__What to work on__. Please output all the entries word for word, without the pictures.

__Dataset records__.
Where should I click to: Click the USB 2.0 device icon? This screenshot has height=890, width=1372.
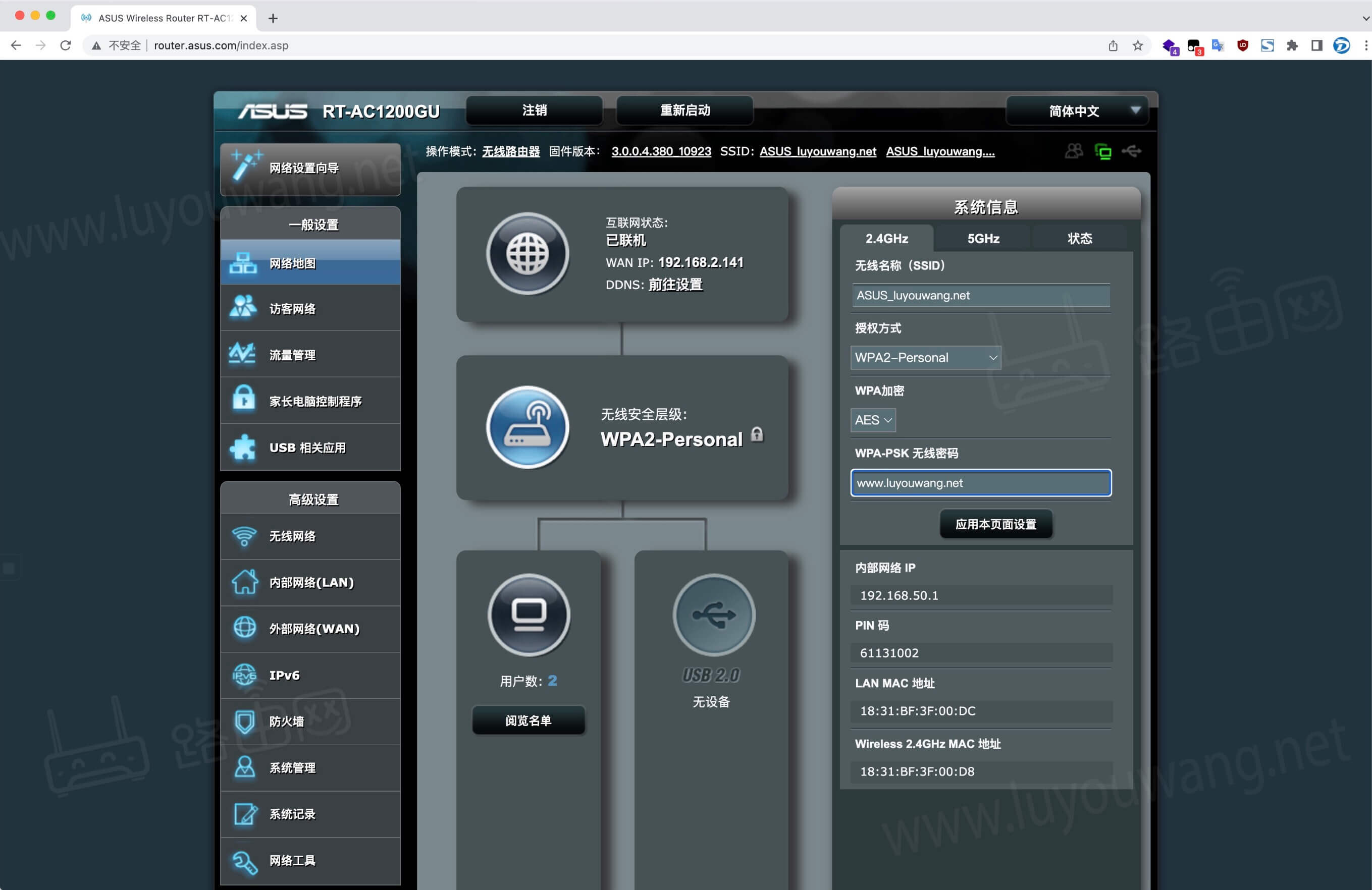pyautogui.click(x=713, y=615)
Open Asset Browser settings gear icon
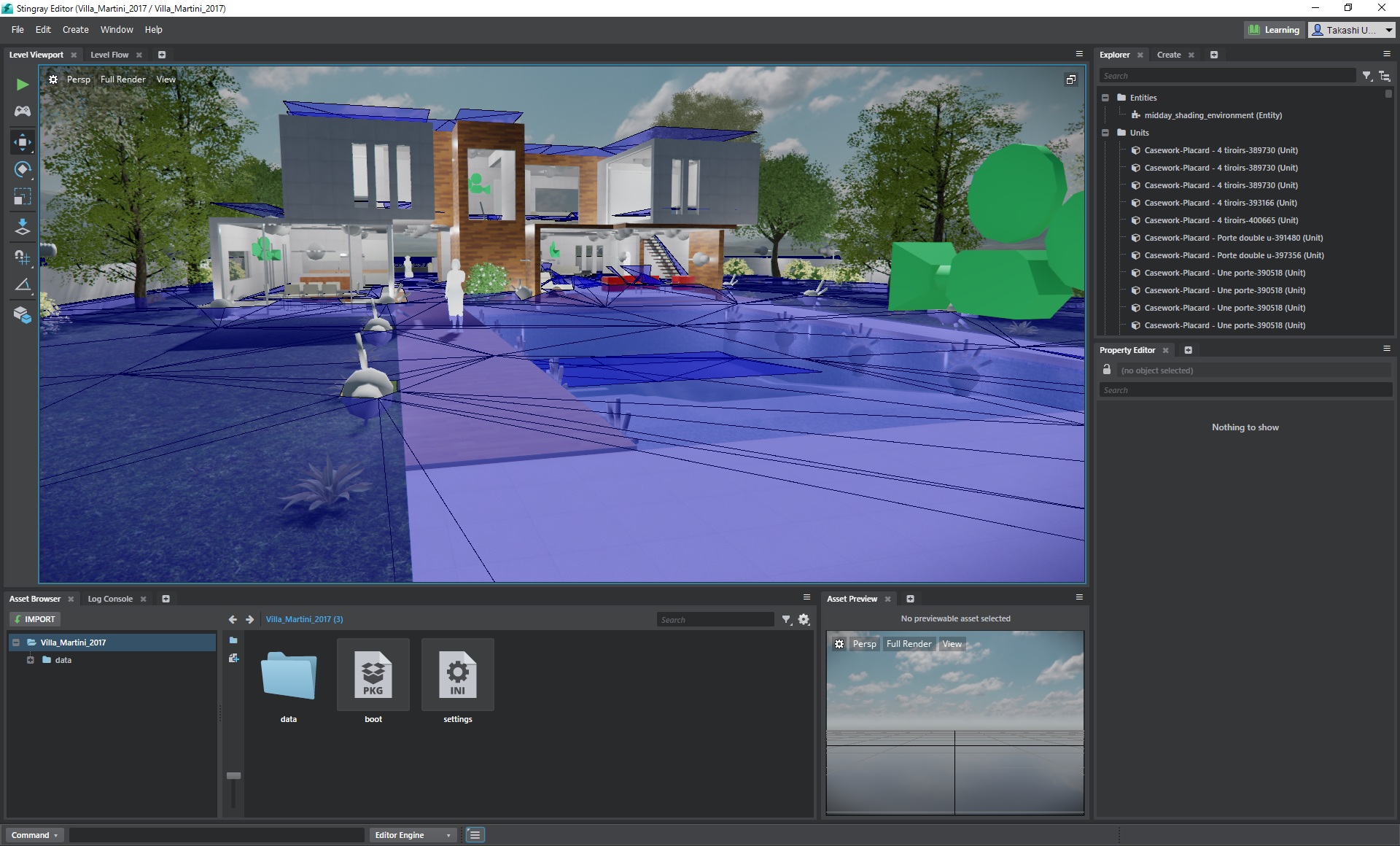1400x846 pixels. tap(804, 619)
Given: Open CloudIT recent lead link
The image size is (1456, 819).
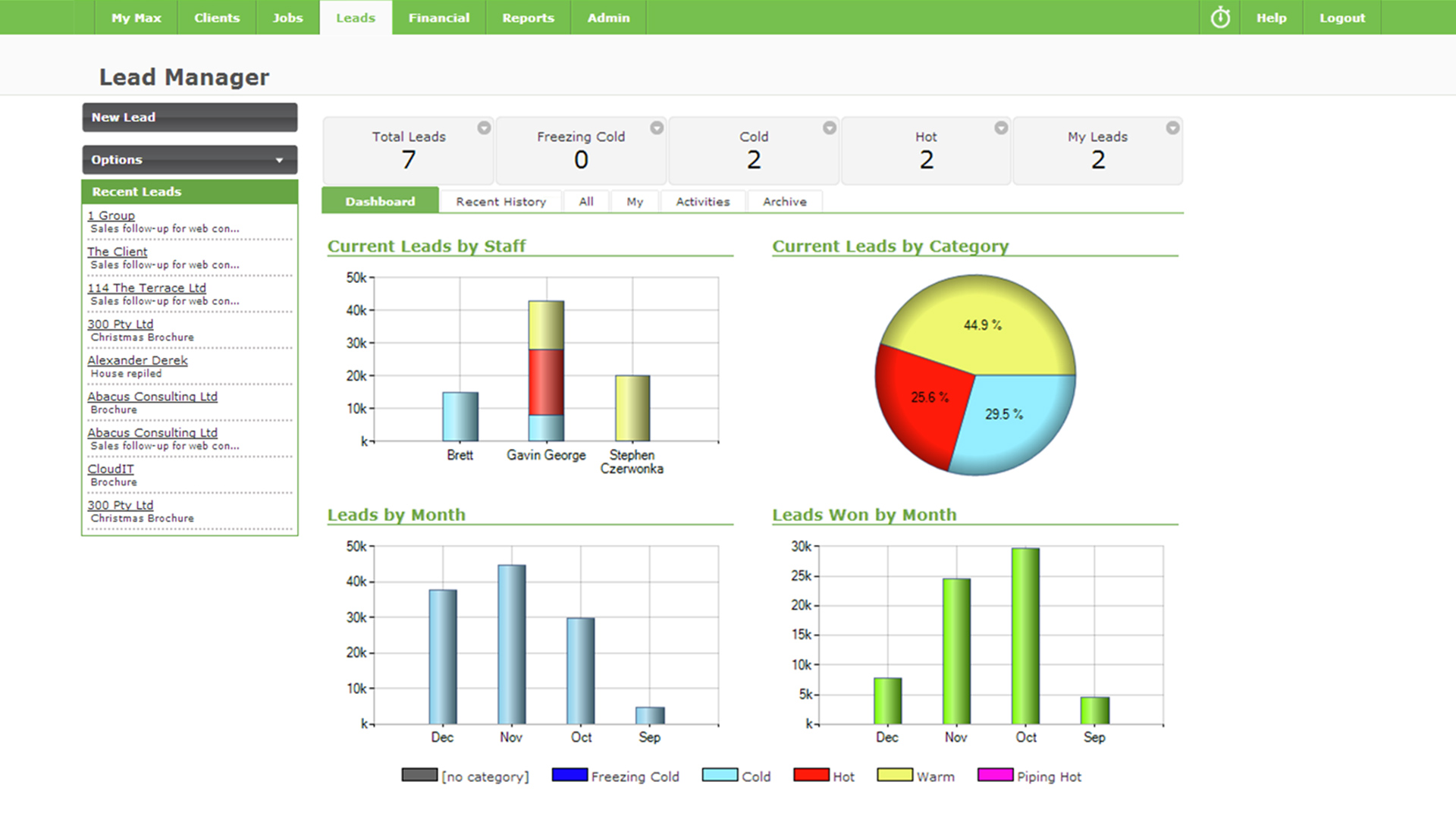Looking at the screenshot, I should point(111,469).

__Answer section__.
Where should I click to: Click the USB 2.0 device icon? This screenshot has height=890, width=1372.
pyautogui.click(x=713, y=615)
Open Asset Browser settings gear icon
1400x846 pixels. tap(804, 619)
Given: Open CloudIT recent lead link
The image size is (1456, 819).
Looking at the screenshot, I should point(111,469).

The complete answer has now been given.